#### Text under study:
________________

Wednesday, January 14, 2015

Entabeni Safari Conservancy in South Africa

Horn of plenty: American conservation student Alana Russell feeds the baby rhino at the conservation centre, which has four high-care rooms and an intensive care chamber where sick calves can receive 24-hour attention
TLC: American conservation student Alana Russell watches over the baby rhino. Almost 300 rhinos have been poached in South Africa since the start of the year, and in 2011, 448 were killed

Rhino it tastes good: Conservationist Karen Trendler says many calves successfully reared by conservationists will be released or donated to breeding programmes when they reach the age of three

The last straw: The four-month-old black baby rhino sniffs a hay bale at the Entabeni Safari Conservancy, one of the world's only dedicated orphanages for rhino calves

Playful: This four-month-old black baby rhino will receive the love and care of a team of workers dedicated to preventing the extinction of rhinos, who are poached for their horns 

Baby rhino orphaned by poachers gets some TLC of the human kind

As black market demand for rhino horn soars, baby rhinos like this little four-month-old male calf are lucky to be alive.
But this lucky fellow is the first resident of one of the world’s rhino orphanages, and is now on the receiving end of some serious love and affection from a team of dedicated rhino carers.
The 100kg (220lb) youngster is being looked after at the Entabeni Safari Conservancy in South Africa, set up specifically to care for baby rhinos who have been orphaned by poachers.

South Africa has seen a huge rise in poaching in the last few years, as the demand for rhino horn soars.

________________

#### The data:
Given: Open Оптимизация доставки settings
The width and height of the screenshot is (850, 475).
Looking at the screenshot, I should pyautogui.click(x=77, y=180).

________________

#### Task list:
A - In the rhino orphanage text, how much does the four-month-old calf being cared for at the Entabeni Safari Conservancy weigh?
B - Please return the rhino orphanage text word for word, from "Playful: This four-month-old" to "rhino horn soars.".

#### Solutions to the tasks:
A - 100kg (220lb).

B -
Playful: This four-month-old black baby rhino will receive the love and care of a team of workers dedicated to preventing the extinction of rhinos, who are poached for their horns 

Baby rhino orphaned by poachers gets some TLC of the human kind

As black market demand for rhino horn soars, baby rhinos like this little four-month-old male calf are lucky to be alive.
But this lucky fellow is the first resident of one of the world’s rhino orphanages, and is now on the receiving end of some serious love and affection from a team of dedicated rhino carers.
The 100kg (220lb) youngster is being looked after at the Entabeni Safari Conservancy in South Africa, set up specifically to care for baby rhinos who have been orphaned by poachers.

South Africa has seen a huge rise in poaching in the last few years, as the demand for rhino horn soars.